Il non voto ha vinto le elezioni in Emilia-Romagna con il 54% dei voti. Tra i votanti, la coalizione del cosiddetto “campo largo” ha portato Michele de Pascale alla presidenza con il 57%. De Pascale rappresenta oggi poco meno di un emiliano su quattro. La democrazia in Italia è in grave crisi, ma questo evidentemente non verrà affrontato dai partiti e dalle relative consorterie, da destra a sinistra senza distinzioni, poiché ad essi interessa il potere più di una nobile quanto astratta nozione di “democrazia”.
Sulle ragioni politiche e storiche del cosiddetto modello emiliano sono stati scritti migliaia di libri e di analisi.
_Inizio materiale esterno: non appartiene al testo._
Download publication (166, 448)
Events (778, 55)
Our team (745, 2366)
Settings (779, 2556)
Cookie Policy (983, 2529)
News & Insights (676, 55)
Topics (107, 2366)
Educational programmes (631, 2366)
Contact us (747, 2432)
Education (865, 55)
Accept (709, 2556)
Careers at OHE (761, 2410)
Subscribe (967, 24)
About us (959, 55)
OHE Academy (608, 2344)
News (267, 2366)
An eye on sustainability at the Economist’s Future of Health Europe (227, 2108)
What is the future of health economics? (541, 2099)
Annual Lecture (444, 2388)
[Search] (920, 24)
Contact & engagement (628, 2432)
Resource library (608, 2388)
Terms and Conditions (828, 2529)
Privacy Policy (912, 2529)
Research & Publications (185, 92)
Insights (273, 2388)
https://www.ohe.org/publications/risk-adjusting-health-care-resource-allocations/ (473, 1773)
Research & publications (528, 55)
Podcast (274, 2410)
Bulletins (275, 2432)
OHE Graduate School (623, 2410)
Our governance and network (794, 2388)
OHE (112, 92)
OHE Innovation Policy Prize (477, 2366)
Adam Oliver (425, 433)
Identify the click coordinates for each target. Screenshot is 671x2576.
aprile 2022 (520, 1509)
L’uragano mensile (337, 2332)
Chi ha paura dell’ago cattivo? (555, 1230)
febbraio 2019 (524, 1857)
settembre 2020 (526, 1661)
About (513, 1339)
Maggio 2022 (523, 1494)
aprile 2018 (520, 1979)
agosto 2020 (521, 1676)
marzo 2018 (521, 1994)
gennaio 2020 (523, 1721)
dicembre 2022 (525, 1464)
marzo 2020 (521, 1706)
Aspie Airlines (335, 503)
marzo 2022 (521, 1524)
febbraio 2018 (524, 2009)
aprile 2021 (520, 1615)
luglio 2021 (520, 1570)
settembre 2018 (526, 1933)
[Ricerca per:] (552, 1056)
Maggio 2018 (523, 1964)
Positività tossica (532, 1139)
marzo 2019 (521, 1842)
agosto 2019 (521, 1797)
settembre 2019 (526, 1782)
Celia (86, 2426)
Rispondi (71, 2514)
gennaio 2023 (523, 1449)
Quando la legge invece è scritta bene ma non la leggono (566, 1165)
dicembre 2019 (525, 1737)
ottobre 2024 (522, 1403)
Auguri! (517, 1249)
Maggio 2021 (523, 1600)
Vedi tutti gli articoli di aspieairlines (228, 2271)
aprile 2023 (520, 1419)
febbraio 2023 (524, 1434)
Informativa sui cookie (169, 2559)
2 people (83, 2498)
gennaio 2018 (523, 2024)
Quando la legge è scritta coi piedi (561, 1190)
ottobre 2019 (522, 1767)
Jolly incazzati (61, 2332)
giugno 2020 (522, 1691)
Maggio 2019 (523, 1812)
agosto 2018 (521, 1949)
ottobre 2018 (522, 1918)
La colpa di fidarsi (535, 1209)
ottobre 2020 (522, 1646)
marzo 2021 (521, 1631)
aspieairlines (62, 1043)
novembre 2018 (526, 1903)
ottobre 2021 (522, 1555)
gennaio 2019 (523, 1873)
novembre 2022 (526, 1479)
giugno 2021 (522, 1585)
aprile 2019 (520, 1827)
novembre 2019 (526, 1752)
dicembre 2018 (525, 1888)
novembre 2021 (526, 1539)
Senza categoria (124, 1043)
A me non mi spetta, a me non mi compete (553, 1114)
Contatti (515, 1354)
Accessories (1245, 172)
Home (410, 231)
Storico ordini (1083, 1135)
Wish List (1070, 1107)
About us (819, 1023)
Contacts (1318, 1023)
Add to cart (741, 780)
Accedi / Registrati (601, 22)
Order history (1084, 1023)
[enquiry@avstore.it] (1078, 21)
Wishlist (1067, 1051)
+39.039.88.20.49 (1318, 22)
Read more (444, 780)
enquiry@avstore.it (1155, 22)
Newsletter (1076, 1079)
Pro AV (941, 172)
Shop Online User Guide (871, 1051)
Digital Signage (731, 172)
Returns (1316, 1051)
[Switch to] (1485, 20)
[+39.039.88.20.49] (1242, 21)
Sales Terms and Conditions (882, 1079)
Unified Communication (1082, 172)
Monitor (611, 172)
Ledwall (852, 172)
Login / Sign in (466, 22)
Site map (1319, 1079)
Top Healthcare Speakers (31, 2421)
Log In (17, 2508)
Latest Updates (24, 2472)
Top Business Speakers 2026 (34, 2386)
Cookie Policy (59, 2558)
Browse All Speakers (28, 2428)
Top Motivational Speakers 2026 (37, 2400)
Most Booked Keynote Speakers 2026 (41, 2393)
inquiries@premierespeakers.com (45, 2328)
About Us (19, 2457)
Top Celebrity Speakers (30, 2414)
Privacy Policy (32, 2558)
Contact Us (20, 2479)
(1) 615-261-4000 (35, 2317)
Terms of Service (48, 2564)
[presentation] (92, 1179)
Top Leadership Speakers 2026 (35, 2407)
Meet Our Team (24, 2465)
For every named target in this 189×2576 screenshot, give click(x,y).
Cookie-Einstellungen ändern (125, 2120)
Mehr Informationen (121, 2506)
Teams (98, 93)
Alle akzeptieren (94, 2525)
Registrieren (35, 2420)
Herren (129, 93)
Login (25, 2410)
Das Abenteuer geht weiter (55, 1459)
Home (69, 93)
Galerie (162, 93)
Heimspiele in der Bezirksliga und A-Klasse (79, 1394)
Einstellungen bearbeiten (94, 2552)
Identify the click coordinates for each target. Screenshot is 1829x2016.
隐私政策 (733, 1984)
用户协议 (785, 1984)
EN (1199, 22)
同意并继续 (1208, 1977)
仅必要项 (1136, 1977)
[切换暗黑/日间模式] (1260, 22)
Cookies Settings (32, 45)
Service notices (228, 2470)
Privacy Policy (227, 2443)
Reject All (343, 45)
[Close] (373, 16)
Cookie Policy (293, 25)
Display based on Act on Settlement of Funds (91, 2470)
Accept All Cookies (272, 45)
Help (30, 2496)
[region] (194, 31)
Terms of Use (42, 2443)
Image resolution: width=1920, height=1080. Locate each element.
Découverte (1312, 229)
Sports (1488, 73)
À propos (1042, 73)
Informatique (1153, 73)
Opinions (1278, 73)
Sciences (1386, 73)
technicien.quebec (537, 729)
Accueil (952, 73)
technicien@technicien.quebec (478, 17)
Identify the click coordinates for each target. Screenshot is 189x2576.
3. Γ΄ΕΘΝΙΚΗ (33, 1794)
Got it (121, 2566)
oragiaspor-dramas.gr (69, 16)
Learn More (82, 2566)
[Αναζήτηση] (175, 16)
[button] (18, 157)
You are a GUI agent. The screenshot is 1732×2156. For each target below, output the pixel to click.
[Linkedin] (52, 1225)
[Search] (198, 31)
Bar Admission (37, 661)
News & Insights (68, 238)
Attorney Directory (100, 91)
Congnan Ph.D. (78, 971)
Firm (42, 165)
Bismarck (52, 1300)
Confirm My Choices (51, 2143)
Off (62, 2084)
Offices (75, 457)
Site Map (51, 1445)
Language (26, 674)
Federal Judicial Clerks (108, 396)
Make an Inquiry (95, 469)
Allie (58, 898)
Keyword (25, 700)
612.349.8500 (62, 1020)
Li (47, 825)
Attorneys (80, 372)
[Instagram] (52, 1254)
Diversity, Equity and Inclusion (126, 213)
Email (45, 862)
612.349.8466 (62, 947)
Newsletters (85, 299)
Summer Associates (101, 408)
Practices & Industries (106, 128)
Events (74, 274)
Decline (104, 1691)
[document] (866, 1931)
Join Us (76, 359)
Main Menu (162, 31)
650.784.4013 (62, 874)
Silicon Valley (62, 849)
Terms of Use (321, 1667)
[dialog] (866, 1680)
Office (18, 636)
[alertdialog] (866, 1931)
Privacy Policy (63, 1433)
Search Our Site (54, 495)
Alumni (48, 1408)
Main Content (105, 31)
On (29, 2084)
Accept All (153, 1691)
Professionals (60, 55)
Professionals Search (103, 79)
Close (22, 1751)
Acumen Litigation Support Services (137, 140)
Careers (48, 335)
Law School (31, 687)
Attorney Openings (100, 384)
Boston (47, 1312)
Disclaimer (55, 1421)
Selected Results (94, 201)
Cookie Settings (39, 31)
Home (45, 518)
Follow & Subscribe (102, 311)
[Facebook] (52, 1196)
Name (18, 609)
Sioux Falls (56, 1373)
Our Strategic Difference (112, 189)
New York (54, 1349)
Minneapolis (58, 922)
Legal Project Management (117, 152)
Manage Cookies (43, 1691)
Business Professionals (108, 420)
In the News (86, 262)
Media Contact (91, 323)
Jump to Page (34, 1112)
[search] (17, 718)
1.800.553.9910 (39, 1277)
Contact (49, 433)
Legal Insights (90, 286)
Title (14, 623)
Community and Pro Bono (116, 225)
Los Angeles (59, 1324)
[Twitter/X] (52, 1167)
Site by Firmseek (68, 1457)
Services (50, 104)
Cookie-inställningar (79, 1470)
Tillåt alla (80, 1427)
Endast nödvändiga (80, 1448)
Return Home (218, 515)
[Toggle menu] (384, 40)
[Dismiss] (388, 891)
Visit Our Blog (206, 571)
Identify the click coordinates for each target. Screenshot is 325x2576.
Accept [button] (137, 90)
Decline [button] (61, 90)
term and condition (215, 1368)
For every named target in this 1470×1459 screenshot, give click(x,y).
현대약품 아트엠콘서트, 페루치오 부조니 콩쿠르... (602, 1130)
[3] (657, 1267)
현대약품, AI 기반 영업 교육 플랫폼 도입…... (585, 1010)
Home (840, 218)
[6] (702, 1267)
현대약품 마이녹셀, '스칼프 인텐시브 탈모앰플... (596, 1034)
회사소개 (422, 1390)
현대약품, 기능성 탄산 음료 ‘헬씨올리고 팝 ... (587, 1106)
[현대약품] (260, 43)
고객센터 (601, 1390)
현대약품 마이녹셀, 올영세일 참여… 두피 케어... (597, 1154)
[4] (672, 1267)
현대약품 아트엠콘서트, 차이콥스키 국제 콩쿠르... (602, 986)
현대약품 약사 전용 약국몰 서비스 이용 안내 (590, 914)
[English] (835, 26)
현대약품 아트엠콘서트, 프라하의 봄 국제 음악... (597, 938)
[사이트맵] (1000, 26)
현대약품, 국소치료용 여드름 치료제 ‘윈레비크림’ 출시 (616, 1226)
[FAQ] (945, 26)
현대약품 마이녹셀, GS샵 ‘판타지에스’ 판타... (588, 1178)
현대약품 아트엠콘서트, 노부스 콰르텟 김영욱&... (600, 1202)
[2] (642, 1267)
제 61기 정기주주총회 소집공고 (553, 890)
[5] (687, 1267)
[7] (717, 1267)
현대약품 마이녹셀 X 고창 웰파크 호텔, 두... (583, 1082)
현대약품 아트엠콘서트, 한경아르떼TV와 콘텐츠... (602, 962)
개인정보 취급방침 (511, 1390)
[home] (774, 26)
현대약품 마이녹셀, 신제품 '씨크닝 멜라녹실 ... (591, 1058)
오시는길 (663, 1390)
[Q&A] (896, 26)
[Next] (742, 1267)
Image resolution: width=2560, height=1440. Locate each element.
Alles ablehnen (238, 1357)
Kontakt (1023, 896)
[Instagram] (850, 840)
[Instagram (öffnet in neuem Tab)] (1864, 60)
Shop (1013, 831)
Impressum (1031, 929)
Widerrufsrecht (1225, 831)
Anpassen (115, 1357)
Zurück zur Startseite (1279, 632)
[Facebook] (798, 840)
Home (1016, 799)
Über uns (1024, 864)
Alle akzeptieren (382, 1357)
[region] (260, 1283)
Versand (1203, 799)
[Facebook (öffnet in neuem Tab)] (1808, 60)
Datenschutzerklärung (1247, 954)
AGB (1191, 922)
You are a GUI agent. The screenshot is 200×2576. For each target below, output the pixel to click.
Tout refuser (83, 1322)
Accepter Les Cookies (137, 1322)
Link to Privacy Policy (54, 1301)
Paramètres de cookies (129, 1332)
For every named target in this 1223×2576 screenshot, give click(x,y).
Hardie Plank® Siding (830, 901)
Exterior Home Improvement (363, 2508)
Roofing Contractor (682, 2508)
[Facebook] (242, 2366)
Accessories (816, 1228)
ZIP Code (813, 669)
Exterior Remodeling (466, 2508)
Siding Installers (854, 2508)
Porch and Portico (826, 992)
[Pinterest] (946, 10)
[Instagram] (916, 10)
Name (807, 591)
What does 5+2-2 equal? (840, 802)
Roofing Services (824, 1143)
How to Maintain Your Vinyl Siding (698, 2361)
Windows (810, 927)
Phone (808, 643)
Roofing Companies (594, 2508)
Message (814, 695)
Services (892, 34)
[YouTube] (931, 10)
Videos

È un sistema che funziona molto bene, che ha saputo adattare la propria identità a passaggi storici giganteschi, trasformandosi dallo stalinismo al capitalismo sfrenato come se niente fosse, grazie a un’eccezionale tenacia nell’impresa e nel lavoro e a un senso non comune di coesione sociale.
L’Emilia è antropologicamente riassumibile nelle maschere guareschiane di Peppone e don Camillo, apparentemente avversi ma in realtà complici e amici. Il mondo cambia con velocità esponenziale, eppure quella che chiamai in un recente articolo “ridotta della sinistra” sa ancora organizzarsi e vincere. Anche rappresentando un solo cittadino su quattro.